= Work instructions =
Whenever a line in the data contains "agent", show that line.

= Exercise inputs =
------------------------

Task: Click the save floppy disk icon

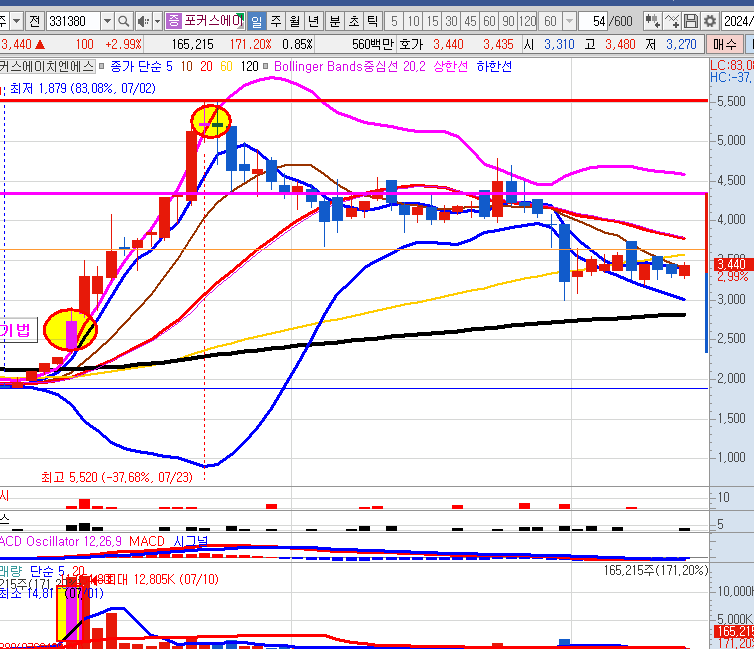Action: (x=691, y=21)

------------------------

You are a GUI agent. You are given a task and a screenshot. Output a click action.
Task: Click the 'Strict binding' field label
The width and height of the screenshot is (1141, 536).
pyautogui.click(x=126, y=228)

------------------------

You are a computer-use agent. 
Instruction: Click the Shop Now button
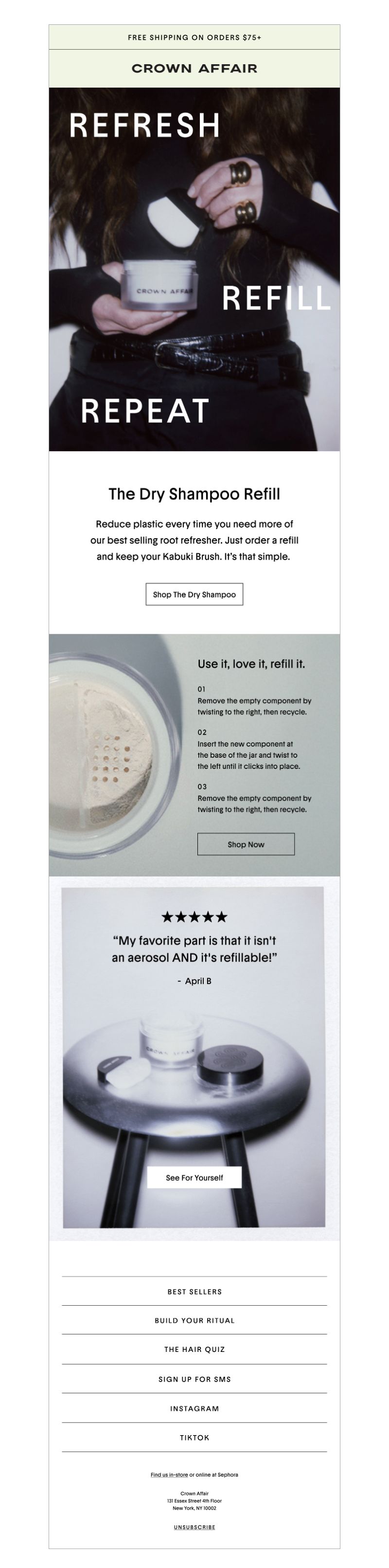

------------------------

= Solution =
You are a GUI agent. You are given a task and a screenshot. Output a click action.
You are a computer-use agent. 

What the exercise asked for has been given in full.